_Extrait à lire:_
+-------+

Quelles sont, selon vous, les chances pour la Suisse?

À mon avis, le plus grand enjeu pour la Suisse est de concilier les intérêts des différents acteurs et de mettre en place une démarche coordonnée des politiques et des pouvoirs publics à tous les niveaux de l´État en collaboration avec les acteurs économiques et sociaux et la recherche. Tous les secteurs doivent se demander comment ils peuvent contribuer à l´Agenda 2030. Nous devons être encore plus ambitieux et plus systématiques et ne pas considérer l´Agenda uniquement comme un processus politique, mais comme un projet de société à faire avancer sur tous les plans, indépendamment des opinions politiques. Capacité économique, responsabilité écologique et solidarité sociale doivent être considérées sur un pied d´égalité.

Vous avez évoqué les conflits d´objectifs entre environnement et économie. Mais les mesures en faveur d´une utilisation plus durable des ressources naturelles peuvent-elles aussi être une chance pour l´économie?

Absolument! L´exemple de l´économie circulaire le montre bien: l´allongement de la durée de vie des produits ou la récupération des matériaux comme le phosphore dans les boues d´épuration ne profitent pas uniquement à l´écologie, mais préservent également les ressources financières. C´est bénéfique aussi bien pour l´environnement que pour les entreprises – et en fin de compte pour la société.

Pourtant, les conflits d´objectifs continuent de dominer le débat politique. Pourquoi est-il si difficile d´exploiter les possibilités de synergie?

+-------+

_Jeu de lignes:_
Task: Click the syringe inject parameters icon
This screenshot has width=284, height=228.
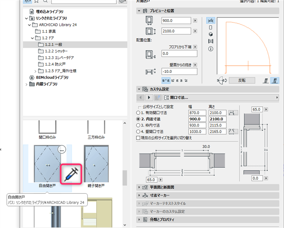Action: (71, 174)
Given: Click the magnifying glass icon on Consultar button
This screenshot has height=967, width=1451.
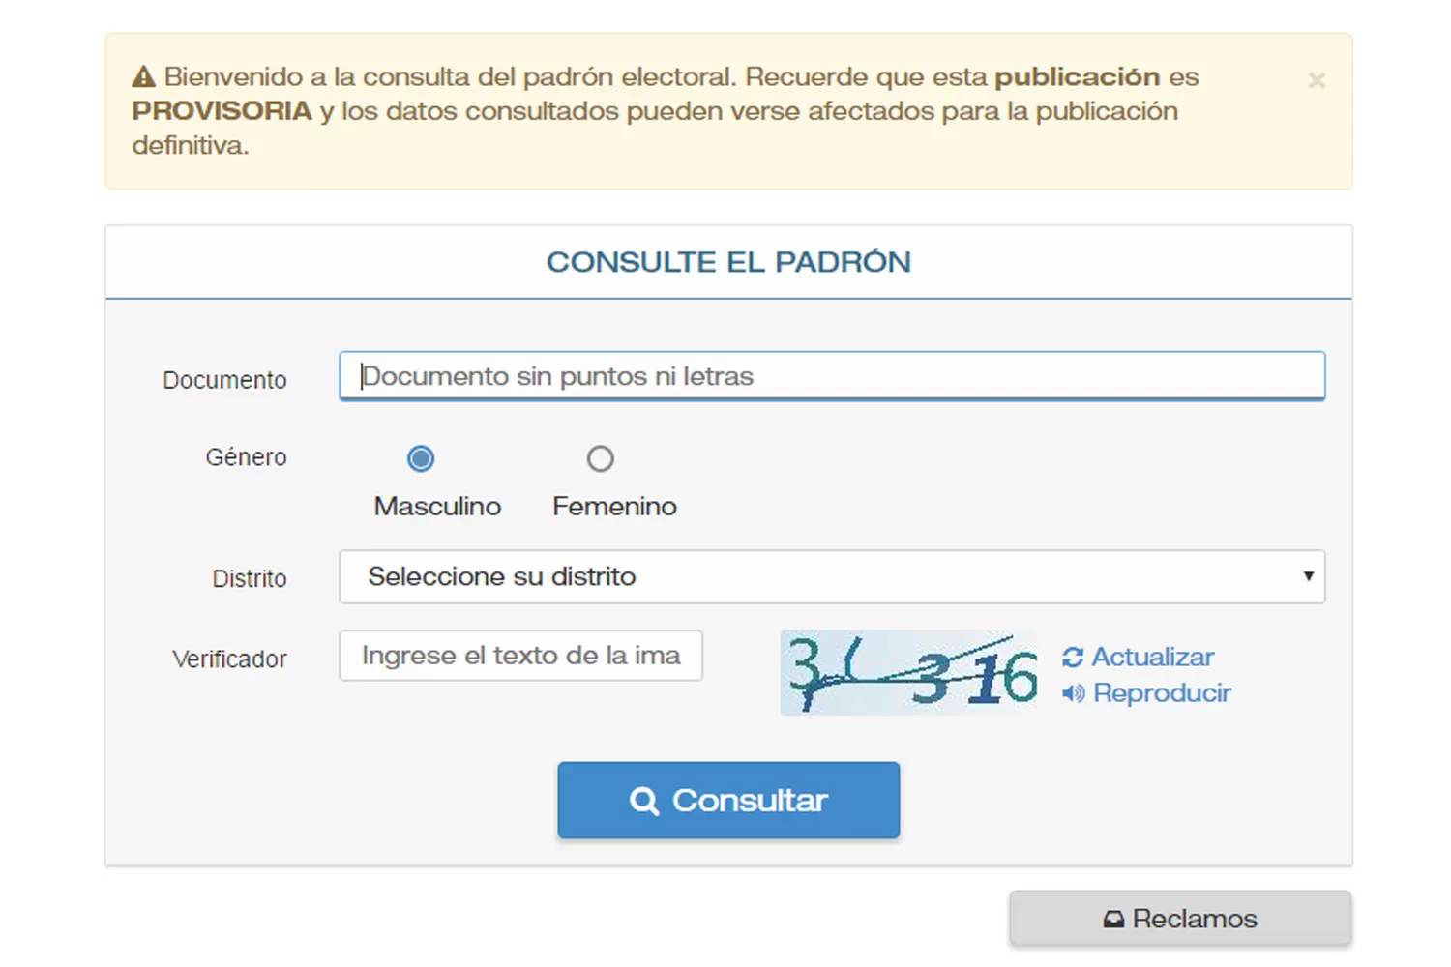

+-------+

Pouvez-vous réécrire sous forme de liste le paragraphe de l'entretien sur la Suisse et l'Agenda 2030 qui commence par « À mon avis, le plus grand enjeu », en conservant ses faits principaux ?

- Le plus grand enjeu pour la Suisse est de concilier les intérêts des différents acteurs.
- Il faut aussi une démarche coordonnée des politiques et des pouvoirs publics à tous les niveaux de l'État, avec les acteurs économiques et sociaux et la recherche.
- Tous les secteurs doivent se demander comment contribuer à l'Agenda 2030.
- Il faut être plus ambitieux et plus systématique.
- L'Agenda doit être vu comme un projet de société à faire avancer indépendamment des opinions politiques, pas uniquement comme un processus politique.
- Capacité économique, responsabilité écologique et solidarité sociale doivent être mises sur un pied d'égalité.